Causes of velocity ripple include deviations in the mechanical drivetrain; leadscrew, or pulley pitch variations; and friction changes over the travel stroke. Other factors that can cause velocity ripple include accuracy error in the feedback device, a current control limitation in the motor drive; a PWM frequency instead of a linear amplifier; and sub-optimal servo algorithms and control update rate.
There are several ways to minimize torque ripple at stage axes: Install a high-resolution linear-feedback device on the actuator; install a very low sub-divisional error (SDE) encoder on the axis motor; or employ a drive controller with a high servo-update rate.
Holding velocity stable during dynamic-metrology processes can be done in a few ways. One option is to use linear-motor actuators for a quick-response drive and velocity corrections sans drivetrain pitch or friction problems. Another is to install a very low sub divisional error (SDE) encoder — for which position errors occur between hard counts of the encoder. Otherwise, linear feedback on the actuator maybe in order. Another technology helpful to dynamic-metrology is a drive controller with a high servo update rate — capable of quick velocity measurements and corrections.
Applying stages actuated by linear motors for dynamic metrology
Most actuation of high-speed dynamic-metrology applications is through stages driven with linear motors — ironless linear motors in particular. Because the linear motors in such stages directly couple to the load, there’s minimization or even total elimination of the backlash, efficiency losses, and positional inaccuracies of belt and ballscrew-driven arrangements.
What’s more, linear motors are typically more compact than other drivetrains.
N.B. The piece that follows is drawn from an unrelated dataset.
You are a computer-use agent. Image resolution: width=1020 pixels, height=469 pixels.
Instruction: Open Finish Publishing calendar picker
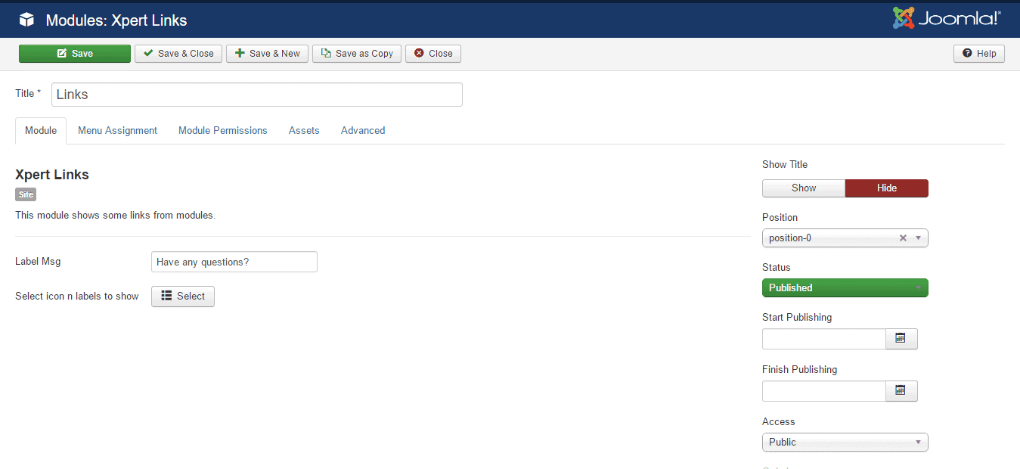coord(901,391)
That makes for smaller machines with higher stiffness — for lower positional errors and a lightweight design capable of high speeds.
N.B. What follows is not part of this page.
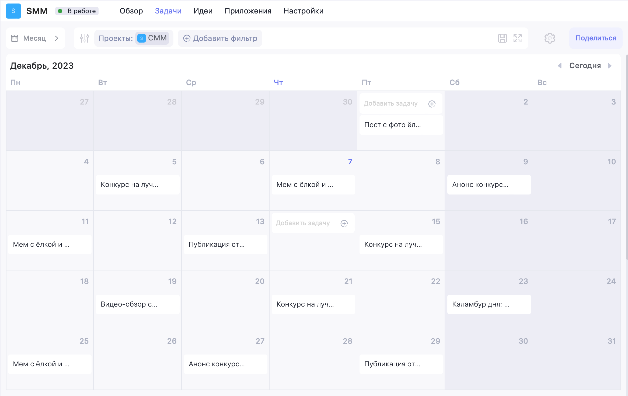Open calendar settings gear icon
This screenshot has height=396, width=628.
pyautogui.click(x=550, y=38)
Linear-motor actuators also hold the tightest control over high speeds … even necessitating consideration of encoder sub-divisional errors and servo-position control loops in some cases. Where these are addressed and optimized, linear motors can avoid velocity-ripple issues to deliver quick actuation. At reasonable commercial cost, engineers can optimize systems to achieve following errors to 200 nm at aggressive dynamic-metrology speeds. But to minimize velocity ripple, the engineer must have the application’s speed and sampling rate before specifying encoder resolution and servo sampling rate.
Consider one application for which a design engineering team in the semiconductor market performs laser line-scanning. Assume the process depends on flatness and straightness — with errors not exceeding ±4 µm over a 300 x 300-mm travel zone. Here, wide-base monolithic stages in X-Y systems from some manufacturers can maintain high stiffness for minimal flatness and straightness errors.
Consider another line-scanning application and assume scanning frequency of 100 Hz. Also assume velocity ripple must be below ±2% at stroke speeds of 10 mm/sec. That means position error must stay within ±0.2 mm/sec/100 Hz — or 0.002 mm per 0.01 sec. So here, the stage actuator needs an encoder with resolution exceeding allowable position error … a 2-µm encoder at least. Plus the servo-update rate must be at least tenfold the required correction rate (0.01 second times 10 = 1-msec update rate). Here, only stages with precision encoders and certain servo drive and controller combinations can hold velocity to within requirements.
In fact, only linear-motor actuated stages can meet the critical specifications of dynamic metrology. Look for suppliers of these systems that supply laser-interferometer test reports to confirm each stage’s ability to outperform other drivetrain mechanisms and deliver metrology-level performance.